Ramsay’s stretching himself thinner than carpaccio across his hectic media career and expanding business interests. But his company – Gordon Ramsay Holdings, which runs 25 restaurants from the US to Middle East – has at last got the Union Street Café off the subs’ bench and onto the pitch. This is after two years of nearly dropping the ball, and a lot of ‘will-they, won’t-they open?’ speculation.
You might wonder what the fuss is about when you enter the dining room at this middle-of-nowhere Southwark site (though the tube is mercifully close). The design’s a mish-mash of styles with bar concrete ceilings and exposed ugly wiring, but with parquet flooring and expensive leather seats. Turquoise banquettes are reflected in an battery of convex mirrors which looked more Russell Brand than Russell Sage Studios. The staff, however, are big smilers – not the we’re-paid-to-rictus-smile sort, but the the sort that comes from genuine interest and enthusiasm, as they pad around in their sneakers and casual uniforms.

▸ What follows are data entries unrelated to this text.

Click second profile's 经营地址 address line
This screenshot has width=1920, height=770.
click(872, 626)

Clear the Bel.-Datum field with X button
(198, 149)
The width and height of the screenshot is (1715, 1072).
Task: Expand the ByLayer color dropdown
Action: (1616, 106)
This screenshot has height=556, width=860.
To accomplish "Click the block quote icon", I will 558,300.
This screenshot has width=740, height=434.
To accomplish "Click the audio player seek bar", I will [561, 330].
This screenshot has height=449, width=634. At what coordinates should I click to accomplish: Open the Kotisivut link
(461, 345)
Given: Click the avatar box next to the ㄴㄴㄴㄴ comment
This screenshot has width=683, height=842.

Chef Davide Degiovanni has a daily-changing menu that wouldn’t look out of place in a score of other mid-market Italian restaurants in London. The intentionally casual service and Italian style is undermined though by portion sizes which would be considered meagre in the boot of Italy. Our ‘secondi’ octopus dish was two meaty tentacles perched on a pile of braised borlotti beans; a seafood stew was soup-bowl sized, and very salty. Perhaps this is one Italian restaurant where you really can order antipasti (starters), and follow it with primi (‘first’ courses, often pasta) before moving on to secondi (‘second’, or main courses).
The high points of our meal were the ‘parmesan skin’ appetisers, puffed up like pork scratchings from a rind; and a brownie-like but mild chocolate and peanut butter cake topped with vanilla ice cream, with espresso poured over, affogato style. There’s a good list of wines grouped by style, a cocktail maker renowned for his talent, and a much more extensive bar in the basement.
So is Union Street Café worth a three-month wait for a fixture? No. Back of the net? Definitely not. Good save? Only if you can get a table for lunch, or are lucky enough to score a walk-in table.